There are some clusters, such as Beluga in the Compute Canada/Calcul Québec system of computers, which restrict access to the internet on compute nodes. One justification can be to prevent GPU nodes from participating in bitcoin mining pools. However, in the world of python and deep learning most scripts need to fetch data as part of the primary script so this make everything more difficult for researchers. It makes more sense to just ban someone caught doing something bad from all compute clusters as a better deterrent instead of making like difficult for the valid users of a cluster.

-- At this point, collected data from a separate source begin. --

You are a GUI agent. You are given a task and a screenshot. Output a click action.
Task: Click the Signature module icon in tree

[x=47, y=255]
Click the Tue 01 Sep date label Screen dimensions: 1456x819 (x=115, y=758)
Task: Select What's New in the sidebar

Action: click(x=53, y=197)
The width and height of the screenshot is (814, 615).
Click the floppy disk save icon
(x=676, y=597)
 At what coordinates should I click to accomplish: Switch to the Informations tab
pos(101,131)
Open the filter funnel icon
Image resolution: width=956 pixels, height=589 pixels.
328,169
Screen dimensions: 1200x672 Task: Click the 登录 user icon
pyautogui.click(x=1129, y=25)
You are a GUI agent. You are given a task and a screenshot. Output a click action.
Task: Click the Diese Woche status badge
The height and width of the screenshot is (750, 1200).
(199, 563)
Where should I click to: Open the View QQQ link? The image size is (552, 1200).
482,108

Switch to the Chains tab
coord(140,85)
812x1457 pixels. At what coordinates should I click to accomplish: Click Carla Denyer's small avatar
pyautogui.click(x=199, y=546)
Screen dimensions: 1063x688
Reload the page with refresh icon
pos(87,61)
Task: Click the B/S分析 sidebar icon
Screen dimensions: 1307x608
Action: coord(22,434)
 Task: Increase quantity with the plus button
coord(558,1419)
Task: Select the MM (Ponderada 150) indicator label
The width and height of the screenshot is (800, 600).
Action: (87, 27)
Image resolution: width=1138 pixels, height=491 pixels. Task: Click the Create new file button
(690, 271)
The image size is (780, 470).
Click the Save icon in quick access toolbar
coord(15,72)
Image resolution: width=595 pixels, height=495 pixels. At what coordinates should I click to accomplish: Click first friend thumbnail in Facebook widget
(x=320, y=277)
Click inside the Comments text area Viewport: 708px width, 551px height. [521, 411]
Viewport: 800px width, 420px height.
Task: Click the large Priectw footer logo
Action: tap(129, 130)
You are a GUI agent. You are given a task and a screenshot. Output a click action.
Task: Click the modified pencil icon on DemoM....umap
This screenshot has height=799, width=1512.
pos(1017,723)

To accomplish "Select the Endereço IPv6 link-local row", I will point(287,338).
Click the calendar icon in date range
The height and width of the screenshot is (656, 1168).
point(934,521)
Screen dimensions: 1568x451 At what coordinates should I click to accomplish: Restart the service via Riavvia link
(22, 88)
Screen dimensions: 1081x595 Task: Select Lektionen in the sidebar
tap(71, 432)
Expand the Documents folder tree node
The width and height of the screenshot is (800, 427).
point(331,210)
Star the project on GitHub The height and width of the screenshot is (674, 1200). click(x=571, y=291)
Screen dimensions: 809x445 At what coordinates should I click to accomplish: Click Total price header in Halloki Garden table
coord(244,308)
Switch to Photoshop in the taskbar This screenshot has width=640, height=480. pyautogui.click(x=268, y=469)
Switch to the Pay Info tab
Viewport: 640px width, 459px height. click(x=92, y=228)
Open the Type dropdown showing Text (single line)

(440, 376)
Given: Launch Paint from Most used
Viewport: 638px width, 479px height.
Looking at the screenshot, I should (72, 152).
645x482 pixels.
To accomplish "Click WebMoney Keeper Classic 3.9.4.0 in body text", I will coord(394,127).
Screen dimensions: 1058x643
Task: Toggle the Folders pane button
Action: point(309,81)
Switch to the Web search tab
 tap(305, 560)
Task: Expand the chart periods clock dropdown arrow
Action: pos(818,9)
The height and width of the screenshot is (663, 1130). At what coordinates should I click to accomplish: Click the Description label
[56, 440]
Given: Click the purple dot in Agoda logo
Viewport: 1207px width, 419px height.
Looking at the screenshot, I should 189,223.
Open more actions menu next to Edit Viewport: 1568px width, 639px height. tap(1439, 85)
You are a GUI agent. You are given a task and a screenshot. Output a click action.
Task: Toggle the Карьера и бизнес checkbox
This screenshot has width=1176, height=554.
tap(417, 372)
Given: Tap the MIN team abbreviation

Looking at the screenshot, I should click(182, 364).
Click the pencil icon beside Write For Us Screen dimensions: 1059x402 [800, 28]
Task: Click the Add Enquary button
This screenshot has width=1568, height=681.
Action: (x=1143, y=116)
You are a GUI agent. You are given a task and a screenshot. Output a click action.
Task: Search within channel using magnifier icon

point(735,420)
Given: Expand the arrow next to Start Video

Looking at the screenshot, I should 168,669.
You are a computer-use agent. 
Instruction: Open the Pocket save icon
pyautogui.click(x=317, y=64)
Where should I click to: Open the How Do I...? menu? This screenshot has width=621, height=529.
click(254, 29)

Anyway, here is a way to bypass this restriction in an easy way. We will use proxychains which will populate the LD_PRELOAD variable and override the network system calls to instead go into a proxy. This way all commands which use the internet go into the proxy without any change my the program that needs internet access. This can be run directly with python to give any script internet access.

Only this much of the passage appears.